Ocasio-Cortez urged her Democrats to turn away from serving an “ever-shrinking group of independent voters” and instead focus on younger, more progressive Democrats who “are not necessarily seen.”
Rep. Alexandria Ocasio Cortez (DN.Y.) is warning President Joe Biden and her fellow Democrats they will be “in trouble” Tuesday if their party fails to address their progressive base ahead of November’s midterm elections.
The self-proclaimed Democratic socialist suggested the president is ignoring the very people who got him elected in 2020, and urged Biden to use his executive powers to “govern with determination” in a new interview with New York Magazine.
The left-wing arsonist, whose stunningly disgruntled victory over former House Representative Joe Crowley in 2018 propelled her to national fame, has claimed her political style is that of the future – and that the days of “backslapping” and backroom deals are in the past.
She cited West Virginia Sen. Joe Manchin as an example, whose opposition to Biden’s progressively backed Build Back Better plan scuttled the $1.75 trillion spending package despite months of negotiations between Capitol Hill and the White House .
“I feel like our politics has changed fundamentally – whether it’s for better or for worse depends on people’s resolve – but I never had the illusion that we could take Manchin with us,” Ocasio-Cortez said.
Ocasio-Cortez and the rest of the House Progressive Caucus had initially held up a bipartisan $1.2 trillion infrastructure deal that moderates in both parties were pushing for, demanding it pass along with Build Back Better.
She was one of six House Democrats who voted against the compromise plan, citing concerns that the larger climate and social spending bill would die in the Senate unless moderates were forced to vote on both together — a fear that came true when Manchin said he voted “no” in December.
“I have the utmost respect and trust for the President, but I just felt like we were calling two different games on this one,” Ocasio-Cortez said.
Without naming names, the lawmakers bemoaned the fact that “senior members of Congress who were at different political times” were still trying to negotiate with dissenters.

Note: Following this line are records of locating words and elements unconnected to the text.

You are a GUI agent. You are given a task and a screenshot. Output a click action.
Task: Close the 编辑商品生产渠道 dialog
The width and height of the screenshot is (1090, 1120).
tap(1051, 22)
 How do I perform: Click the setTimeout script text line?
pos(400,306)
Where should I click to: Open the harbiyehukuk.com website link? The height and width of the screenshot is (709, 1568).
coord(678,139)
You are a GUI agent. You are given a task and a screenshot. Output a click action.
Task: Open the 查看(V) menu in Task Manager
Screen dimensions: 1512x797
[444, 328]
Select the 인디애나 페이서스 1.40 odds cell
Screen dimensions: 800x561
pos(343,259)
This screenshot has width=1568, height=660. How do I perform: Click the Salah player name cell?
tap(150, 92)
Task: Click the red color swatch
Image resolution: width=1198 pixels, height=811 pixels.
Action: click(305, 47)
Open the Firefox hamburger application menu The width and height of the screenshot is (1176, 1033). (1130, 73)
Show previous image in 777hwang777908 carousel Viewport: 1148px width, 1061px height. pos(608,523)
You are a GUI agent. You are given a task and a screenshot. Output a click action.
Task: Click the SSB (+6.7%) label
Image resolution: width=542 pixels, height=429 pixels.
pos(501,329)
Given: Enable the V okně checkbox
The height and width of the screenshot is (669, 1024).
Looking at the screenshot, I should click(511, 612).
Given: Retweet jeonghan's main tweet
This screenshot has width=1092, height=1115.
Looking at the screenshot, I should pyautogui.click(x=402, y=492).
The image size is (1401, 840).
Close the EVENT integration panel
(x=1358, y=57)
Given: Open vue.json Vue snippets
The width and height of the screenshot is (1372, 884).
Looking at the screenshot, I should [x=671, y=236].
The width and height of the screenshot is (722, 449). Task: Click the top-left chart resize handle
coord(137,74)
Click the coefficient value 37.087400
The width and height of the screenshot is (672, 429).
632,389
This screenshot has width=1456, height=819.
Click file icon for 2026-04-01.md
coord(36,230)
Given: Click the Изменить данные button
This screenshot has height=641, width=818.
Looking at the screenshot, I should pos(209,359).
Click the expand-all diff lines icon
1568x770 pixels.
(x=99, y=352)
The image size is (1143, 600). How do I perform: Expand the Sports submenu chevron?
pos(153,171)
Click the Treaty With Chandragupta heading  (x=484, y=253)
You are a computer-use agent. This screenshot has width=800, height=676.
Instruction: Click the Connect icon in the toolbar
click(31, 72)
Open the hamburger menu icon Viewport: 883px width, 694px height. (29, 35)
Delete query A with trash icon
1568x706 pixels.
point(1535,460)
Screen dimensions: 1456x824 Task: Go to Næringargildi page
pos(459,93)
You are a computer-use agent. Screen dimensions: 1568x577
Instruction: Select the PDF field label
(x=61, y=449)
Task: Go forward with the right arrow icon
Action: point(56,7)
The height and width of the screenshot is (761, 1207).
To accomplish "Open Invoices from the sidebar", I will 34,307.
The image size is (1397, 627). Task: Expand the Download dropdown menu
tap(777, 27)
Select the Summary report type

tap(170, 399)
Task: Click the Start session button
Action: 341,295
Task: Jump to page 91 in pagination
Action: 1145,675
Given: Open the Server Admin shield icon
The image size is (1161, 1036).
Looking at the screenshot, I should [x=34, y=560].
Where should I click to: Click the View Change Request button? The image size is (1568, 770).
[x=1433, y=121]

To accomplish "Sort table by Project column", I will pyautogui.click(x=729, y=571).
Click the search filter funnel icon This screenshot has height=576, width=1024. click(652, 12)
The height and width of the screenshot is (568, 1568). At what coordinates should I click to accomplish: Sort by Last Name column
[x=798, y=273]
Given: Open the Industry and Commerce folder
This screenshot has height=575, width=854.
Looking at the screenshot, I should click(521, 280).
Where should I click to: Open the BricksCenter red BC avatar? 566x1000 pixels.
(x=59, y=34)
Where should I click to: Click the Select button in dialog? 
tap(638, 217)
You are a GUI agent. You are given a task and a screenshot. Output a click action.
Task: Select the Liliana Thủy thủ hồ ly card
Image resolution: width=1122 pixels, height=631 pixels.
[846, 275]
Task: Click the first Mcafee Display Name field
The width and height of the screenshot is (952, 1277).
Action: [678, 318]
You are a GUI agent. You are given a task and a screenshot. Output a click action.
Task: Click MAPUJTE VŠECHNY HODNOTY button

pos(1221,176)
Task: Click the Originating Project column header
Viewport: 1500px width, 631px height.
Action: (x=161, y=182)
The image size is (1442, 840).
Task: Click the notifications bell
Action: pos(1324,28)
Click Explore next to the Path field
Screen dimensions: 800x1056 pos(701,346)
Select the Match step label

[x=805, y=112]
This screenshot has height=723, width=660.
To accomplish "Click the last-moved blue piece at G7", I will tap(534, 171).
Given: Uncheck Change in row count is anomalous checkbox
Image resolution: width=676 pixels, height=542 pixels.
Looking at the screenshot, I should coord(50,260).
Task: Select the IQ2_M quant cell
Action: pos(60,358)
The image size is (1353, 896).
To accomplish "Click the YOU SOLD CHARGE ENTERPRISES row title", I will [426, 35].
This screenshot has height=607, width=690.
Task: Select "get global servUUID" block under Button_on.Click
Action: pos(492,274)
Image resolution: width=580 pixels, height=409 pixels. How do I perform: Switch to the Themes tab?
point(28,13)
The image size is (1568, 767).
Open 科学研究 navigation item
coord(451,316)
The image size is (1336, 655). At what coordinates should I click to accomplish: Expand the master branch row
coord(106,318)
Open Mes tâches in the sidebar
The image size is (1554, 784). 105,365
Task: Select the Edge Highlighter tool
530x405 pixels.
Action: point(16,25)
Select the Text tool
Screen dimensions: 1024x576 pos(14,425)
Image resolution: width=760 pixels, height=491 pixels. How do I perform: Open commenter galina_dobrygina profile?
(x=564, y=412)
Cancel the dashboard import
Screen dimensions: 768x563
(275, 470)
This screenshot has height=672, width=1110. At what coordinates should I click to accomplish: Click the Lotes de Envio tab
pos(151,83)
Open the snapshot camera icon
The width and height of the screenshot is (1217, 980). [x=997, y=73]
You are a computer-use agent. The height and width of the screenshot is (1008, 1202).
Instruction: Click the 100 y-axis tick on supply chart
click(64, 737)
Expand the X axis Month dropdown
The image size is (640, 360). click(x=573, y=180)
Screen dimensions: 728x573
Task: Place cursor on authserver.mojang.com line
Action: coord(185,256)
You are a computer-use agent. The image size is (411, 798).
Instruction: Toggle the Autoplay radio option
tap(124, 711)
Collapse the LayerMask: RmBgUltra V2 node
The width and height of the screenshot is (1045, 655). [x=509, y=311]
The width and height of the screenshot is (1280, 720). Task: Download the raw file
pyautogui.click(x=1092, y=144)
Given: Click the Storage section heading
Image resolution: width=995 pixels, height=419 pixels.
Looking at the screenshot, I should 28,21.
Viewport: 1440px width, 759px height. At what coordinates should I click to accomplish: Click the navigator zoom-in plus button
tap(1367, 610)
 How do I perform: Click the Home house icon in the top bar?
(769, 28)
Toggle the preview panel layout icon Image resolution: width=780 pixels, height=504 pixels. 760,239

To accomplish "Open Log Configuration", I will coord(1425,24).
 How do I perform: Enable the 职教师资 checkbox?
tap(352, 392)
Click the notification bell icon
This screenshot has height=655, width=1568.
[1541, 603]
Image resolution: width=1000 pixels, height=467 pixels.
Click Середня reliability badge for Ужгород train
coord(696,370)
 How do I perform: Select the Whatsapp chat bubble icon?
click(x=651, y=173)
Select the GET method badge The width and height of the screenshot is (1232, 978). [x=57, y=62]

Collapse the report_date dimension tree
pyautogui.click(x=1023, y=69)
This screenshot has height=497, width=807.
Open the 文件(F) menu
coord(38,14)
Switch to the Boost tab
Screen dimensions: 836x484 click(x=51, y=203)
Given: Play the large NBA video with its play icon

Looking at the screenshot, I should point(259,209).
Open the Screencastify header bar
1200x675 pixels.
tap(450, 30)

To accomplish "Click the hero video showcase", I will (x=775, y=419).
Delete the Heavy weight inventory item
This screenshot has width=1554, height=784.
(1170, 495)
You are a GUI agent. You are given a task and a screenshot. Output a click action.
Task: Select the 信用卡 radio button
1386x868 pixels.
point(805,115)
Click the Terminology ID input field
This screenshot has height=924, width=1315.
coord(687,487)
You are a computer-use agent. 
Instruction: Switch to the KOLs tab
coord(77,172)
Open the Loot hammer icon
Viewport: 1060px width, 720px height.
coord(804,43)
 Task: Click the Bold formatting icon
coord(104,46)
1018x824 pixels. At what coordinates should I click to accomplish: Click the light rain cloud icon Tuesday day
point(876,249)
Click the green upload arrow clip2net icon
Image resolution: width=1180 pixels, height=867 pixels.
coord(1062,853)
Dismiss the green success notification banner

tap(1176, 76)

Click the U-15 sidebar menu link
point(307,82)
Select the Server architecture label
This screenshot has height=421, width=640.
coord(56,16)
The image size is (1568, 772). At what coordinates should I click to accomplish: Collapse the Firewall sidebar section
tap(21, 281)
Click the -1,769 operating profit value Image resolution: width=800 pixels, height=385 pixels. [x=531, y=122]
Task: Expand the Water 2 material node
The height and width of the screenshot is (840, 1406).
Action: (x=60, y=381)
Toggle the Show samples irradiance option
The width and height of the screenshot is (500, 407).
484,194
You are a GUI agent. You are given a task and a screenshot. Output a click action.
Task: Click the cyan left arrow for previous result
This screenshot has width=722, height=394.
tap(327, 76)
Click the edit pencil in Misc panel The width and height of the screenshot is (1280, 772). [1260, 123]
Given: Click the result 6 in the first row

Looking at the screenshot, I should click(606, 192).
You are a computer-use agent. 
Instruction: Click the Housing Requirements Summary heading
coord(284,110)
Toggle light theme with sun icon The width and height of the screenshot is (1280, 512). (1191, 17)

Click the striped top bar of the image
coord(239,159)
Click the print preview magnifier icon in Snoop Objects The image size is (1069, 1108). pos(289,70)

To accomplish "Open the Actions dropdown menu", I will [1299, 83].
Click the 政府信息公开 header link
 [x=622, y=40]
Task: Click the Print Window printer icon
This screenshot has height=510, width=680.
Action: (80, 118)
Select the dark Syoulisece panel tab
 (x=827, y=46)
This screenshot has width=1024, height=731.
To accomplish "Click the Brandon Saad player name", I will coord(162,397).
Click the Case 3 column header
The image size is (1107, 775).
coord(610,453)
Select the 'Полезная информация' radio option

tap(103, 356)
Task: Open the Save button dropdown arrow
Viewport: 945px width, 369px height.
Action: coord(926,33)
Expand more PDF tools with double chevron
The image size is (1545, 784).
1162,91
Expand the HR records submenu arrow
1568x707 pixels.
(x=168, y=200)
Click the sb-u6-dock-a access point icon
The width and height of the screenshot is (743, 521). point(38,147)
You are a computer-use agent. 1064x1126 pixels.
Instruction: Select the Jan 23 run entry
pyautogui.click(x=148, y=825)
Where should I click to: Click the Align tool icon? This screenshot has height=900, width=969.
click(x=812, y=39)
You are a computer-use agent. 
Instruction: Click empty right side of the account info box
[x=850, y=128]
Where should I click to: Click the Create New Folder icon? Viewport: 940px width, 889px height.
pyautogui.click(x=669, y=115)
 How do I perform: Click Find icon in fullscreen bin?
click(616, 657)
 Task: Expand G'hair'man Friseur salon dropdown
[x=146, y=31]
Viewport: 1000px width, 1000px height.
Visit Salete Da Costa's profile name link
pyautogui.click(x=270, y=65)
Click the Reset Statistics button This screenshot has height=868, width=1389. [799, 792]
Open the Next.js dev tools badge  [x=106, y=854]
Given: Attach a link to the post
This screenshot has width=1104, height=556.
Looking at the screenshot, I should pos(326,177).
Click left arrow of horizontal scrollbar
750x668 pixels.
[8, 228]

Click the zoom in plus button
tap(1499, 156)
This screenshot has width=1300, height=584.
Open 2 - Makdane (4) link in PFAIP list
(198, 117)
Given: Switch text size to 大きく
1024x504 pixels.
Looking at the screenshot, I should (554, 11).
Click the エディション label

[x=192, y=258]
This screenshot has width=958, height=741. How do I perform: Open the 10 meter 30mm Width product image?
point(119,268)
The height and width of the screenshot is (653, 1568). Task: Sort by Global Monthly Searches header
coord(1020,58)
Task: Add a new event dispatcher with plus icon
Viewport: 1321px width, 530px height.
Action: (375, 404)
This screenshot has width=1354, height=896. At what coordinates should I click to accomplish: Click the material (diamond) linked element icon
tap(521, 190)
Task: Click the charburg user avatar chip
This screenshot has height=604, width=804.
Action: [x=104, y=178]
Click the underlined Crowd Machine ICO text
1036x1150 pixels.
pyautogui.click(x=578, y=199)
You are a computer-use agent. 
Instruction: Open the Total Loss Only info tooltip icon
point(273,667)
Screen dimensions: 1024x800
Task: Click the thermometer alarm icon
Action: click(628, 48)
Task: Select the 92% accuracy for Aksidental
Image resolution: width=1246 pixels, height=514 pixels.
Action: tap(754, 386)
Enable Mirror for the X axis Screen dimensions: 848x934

She brought up President Joe Biden’s Build Back Better plan, which was scuttled by opposition from Sen. Joe Manchin after White House and Democrat leaders scrapped it, despite objections from progressives, from a bipartisan infrastructure bill of $1, had separated $2 trillion
“I think there’s a real nostalgia and belief that that time still exists or that we can go back there,” she said, “that we can go back to that time of buddy-buddy and backslapping and we’re going to make a deal and.” Walk into a room with some bourbon and some smoke and you come out and work something out.’
She called on her Democrats to shift their focus from independent voters — who were key to Biden’s 2020 victory — to younger, more liberal voters who feel like they’re not “seen.”
“We have to recognize that this isn’t just the middle of the road, an increasingly narrow group of independent voters,” Ocasio-Cortez said.
“This is really about the breakdown of support among young people, among the Democratic base, who feel like they’ve worked overtime to elect this president and aren’t necessarily being seen.”
She also offered some advice to Biden: “If the president rules decisively and starts to rule with executive action and other tools at his disposal, I think we’re in the game.”
“But if we decide to just sit back and not change people’s lives for the rest of the year – yes, I think we’re in trouble.”
Recognizing that many of their political targets had little hope of getting through with the Democrats’ razor-thin margins of power in the House and Senate, progressives have made demands for the President to respond by executive order.
Progressive Democrats outlined eight areas where they would like to see Biden take executive action earlier this month
Earlier this month, the House Progressive Caucus issued several recommendations for executive actions Biden could take, including on police reform, cutting health care costs and eliminating student loan debt.
And recent polls suggest the congresswoman may be right about Americans’ dissatisfaction with the way their government is working.
More than seven in 10 US adults believe the country is on the wrong track, according to an NBC News poll released Sunday.
Only 22 percent said it was going in the right direction.
In the same poll, Biden’s approval rating fell to 40 percent, down three points from January and the lowest score NBC News has yet recorded for his presidency.
A whopping 55 percent are dissatisfied with Biden’s tenure in the White House.
During her NY Mag interview, Ocasio-Cortez opened up about the political environment she grew up in and explained why it’s been difficult to empathize with the “nostalgia” some older lawmakers feel for better times.
“As a younger member of Congress, the first vote I ever cast was for Barack Obama being labeled a socialist and all that stuff. All of this rhetoric that we see today has been political reality my entire life,” she said.
“And so I’ve never felt nostalgia for something that never existed in my lifetime.”